10 JULY 2002: HOW CORPORATE
AMERICA SUPPORTS SPAM.
From the New
York Times:
“Brightmail says the volume
of spam it encounters has almost tripled in the last nine months. The
company adds that 12 to 15 percent of total e-mail traffic is spam; a year
ago, that figure was closer to 7 percent. Brightmail, which maintains a
network of In boxes to attract spam, now records 140,000 spam attacks a
day, each potentially involving thousands of messages, if not millions.
Statistics like these are
supported by anecdotal evidence from computer users, who report that they
are seeing more unwanted e-mail every time they log on. Hounded by spam,
some computer users have simply abandoned e-mail addresses…
Ideally, consumer advocates
want the spam equivalent of the 1991 federal Telephone Consumer Protection
Act, which prohibited prerecorded telemarketing calls and junk faxes. The
trade commission was also given power to enforce the legislation.
A broad anti-spam law has
been approved in Europe. On May 30, the European Parliament passed a ban
on unsolicited commercial messaging. Electronic marketing can be aimed
only at consumers who have given prior consent.
In contrast, more than a
dozen spam-related bills have been introduced in Congress over the last
two years, and most of them have languished. Of the handful that have made
progress, the most recent is the Controlling the Assault of Non-Solicited
Pornography and Marketing act (a contorted title that yields the acronym
Can Spam), which was unanimously approved by the Senate Commerce Committee
last month. The Can Spam bill would, among other things, let the F.T.C.
impose civil fines up to $10 per unlawful message, require valid “remove
me” options on all e-mail and authorize state attorneys general to bring
lawsuits.
Now it must be voted upon
by the full Senate, and two other independent spam bills are moving slowly
through the House of Representatives. But interest groups are lobbying
to tone down the strongest aspects of spam legislation.
Those lobbyists are not
spammers. They are some of the country’s largest corporations and commercial
associations: Citicorp, Charles Schwab, Procter & Gamble, the National
Retail Federation, the Securities Industry Association and the American
Insurance Association.

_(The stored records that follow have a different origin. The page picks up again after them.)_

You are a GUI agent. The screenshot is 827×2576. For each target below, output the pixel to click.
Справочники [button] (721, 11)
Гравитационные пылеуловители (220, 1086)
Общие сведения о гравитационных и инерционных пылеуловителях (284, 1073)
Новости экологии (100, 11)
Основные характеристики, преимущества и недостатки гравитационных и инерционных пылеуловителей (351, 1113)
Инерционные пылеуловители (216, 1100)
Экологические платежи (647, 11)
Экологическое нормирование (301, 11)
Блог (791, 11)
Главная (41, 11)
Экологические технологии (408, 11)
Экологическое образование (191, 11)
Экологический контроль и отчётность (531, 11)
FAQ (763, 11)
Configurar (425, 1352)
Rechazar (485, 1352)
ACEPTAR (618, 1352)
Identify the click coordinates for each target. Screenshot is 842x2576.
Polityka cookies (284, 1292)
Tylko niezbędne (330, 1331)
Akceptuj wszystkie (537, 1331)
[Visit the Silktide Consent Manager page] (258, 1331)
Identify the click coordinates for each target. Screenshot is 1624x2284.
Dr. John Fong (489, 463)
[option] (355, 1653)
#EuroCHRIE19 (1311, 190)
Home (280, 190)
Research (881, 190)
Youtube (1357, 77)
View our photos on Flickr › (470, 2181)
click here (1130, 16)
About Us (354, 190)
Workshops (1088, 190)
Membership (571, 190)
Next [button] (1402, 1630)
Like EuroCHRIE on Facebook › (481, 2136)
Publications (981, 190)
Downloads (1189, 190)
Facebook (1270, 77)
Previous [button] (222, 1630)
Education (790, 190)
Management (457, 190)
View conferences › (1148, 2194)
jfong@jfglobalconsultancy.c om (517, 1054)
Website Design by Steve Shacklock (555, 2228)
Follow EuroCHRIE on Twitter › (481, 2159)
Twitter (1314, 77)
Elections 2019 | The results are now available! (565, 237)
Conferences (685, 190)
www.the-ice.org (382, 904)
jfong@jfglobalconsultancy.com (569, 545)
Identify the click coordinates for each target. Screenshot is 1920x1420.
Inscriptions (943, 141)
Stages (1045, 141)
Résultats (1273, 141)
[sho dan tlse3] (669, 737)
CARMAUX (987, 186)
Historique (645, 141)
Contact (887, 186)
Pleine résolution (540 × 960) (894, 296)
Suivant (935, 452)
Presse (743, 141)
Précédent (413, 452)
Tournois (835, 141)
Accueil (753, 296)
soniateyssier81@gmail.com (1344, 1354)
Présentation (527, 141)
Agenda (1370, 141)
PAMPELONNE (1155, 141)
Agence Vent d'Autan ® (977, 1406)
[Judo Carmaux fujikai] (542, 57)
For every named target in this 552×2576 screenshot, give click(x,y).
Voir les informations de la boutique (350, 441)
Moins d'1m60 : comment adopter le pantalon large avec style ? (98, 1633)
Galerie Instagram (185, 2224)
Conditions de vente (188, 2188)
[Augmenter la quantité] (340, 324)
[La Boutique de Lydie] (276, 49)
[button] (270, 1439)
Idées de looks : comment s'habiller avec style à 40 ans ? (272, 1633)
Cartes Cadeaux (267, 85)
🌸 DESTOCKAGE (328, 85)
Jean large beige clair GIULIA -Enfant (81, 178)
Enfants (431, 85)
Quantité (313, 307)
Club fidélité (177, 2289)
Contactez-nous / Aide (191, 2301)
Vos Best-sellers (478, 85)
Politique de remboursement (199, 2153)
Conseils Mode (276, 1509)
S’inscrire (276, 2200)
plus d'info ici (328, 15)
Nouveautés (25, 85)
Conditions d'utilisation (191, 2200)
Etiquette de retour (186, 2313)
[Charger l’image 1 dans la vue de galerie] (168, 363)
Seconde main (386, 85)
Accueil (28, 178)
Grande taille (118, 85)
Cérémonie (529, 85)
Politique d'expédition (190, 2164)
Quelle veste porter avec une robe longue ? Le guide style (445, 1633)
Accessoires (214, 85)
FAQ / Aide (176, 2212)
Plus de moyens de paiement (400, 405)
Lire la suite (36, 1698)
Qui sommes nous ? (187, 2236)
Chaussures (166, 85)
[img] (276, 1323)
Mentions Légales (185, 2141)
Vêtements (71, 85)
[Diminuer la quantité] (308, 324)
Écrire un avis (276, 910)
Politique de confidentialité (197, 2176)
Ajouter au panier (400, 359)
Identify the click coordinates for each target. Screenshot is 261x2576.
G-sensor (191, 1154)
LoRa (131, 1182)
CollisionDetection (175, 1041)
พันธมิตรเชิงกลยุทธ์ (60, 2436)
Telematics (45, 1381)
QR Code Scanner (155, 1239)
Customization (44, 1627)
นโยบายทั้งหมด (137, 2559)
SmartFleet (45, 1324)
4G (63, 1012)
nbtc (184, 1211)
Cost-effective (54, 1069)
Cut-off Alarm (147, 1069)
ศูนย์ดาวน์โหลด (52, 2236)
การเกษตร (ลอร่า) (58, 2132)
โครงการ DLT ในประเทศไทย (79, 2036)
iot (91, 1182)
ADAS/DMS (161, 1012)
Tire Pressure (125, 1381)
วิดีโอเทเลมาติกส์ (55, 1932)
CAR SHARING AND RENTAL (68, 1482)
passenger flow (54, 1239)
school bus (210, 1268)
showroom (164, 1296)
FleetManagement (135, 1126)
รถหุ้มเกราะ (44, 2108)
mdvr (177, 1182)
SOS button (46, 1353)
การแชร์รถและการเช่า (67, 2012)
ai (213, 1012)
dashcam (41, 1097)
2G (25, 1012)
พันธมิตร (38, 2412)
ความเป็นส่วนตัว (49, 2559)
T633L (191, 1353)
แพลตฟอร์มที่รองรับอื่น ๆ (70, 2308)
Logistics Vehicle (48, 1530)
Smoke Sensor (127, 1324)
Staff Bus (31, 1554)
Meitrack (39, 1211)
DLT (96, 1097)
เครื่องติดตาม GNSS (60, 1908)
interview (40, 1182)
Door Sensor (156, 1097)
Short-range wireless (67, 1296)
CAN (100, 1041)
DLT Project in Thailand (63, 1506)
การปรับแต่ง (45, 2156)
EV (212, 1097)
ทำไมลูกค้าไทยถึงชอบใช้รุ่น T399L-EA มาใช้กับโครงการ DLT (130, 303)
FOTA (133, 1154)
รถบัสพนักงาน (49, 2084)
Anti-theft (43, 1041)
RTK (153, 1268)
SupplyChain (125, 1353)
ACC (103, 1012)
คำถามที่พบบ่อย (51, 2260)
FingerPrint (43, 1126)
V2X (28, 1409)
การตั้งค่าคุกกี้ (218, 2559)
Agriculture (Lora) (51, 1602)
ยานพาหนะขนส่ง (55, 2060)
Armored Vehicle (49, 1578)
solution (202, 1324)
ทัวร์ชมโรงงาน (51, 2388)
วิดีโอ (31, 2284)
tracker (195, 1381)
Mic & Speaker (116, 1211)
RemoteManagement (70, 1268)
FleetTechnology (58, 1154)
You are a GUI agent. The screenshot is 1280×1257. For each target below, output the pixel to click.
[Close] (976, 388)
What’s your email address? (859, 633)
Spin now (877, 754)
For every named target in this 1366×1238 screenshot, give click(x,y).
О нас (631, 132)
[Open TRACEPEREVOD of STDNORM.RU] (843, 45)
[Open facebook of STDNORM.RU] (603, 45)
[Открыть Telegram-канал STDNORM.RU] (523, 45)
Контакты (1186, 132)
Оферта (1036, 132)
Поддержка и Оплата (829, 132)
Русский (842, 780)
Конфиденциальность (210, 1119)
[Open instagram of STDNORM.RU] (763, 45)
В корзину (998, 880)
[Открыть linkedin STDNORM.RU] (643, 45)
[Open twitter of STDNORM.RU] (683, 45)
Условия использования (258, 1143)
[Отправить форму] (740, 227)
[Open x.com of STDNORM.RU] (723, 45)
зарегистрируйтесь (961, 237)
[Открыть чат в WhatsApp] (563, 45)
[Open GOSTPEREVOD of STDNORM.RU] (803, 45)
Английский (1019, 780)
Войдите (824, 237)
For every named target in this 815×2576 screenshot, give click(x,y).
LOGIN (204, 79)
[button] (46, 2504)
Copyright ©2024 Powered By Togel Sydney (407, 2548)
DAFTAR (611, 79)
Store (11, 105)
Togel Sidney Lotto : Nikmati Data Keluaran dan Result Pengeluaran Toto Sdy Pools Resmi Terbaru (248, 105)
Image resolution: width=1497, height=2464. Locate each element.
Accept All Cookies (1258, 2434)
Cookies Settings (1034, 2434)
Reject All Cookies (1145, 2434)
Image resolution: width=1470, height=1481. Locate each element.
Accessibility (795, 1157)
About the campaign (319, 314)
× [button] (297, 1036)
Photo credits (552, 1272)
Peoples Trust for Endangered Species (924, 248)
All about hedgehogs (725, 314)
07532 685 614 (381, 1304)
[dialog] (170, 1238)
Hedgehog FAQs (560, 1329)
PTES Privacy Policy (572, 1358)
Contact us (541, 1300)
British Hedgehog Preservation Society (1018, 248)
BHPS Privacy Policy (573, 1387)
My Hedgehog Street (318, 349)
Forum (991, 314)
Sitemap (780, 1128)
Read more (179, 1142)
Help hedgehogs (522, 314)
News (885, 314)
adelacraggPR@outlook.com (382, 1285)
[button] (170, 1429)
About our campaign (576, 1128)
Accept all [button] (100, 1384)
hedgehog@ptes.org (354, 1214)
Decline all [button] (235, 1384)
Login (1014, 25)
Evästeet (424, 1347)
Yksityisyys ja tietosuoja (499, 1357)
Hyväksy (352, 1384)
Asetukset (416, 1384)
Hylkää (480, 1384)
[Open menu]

The groups argue that many of the bills would unfairly
restrict e-mail marketing and put electronic commerce at a disadvantage.
“We would like the bill narrowed
so only pornographic, fraudulent and deceptive spam are targeted,” said
John Savercool, the vice president of federal affairs for the American
Insurance Association. “We think that is where the consumer angst is.”
But Senator Conrad Burns
of Montana, a Republican sponsor of the Can Spam bill, says that consumer
frustration goes beyond pornography and fraud. “I get enough applications
for credit cards, offers to consolidate my debt and advertising for Viagra
in my mailbox,” he said. “I don’t need it on my computer too.”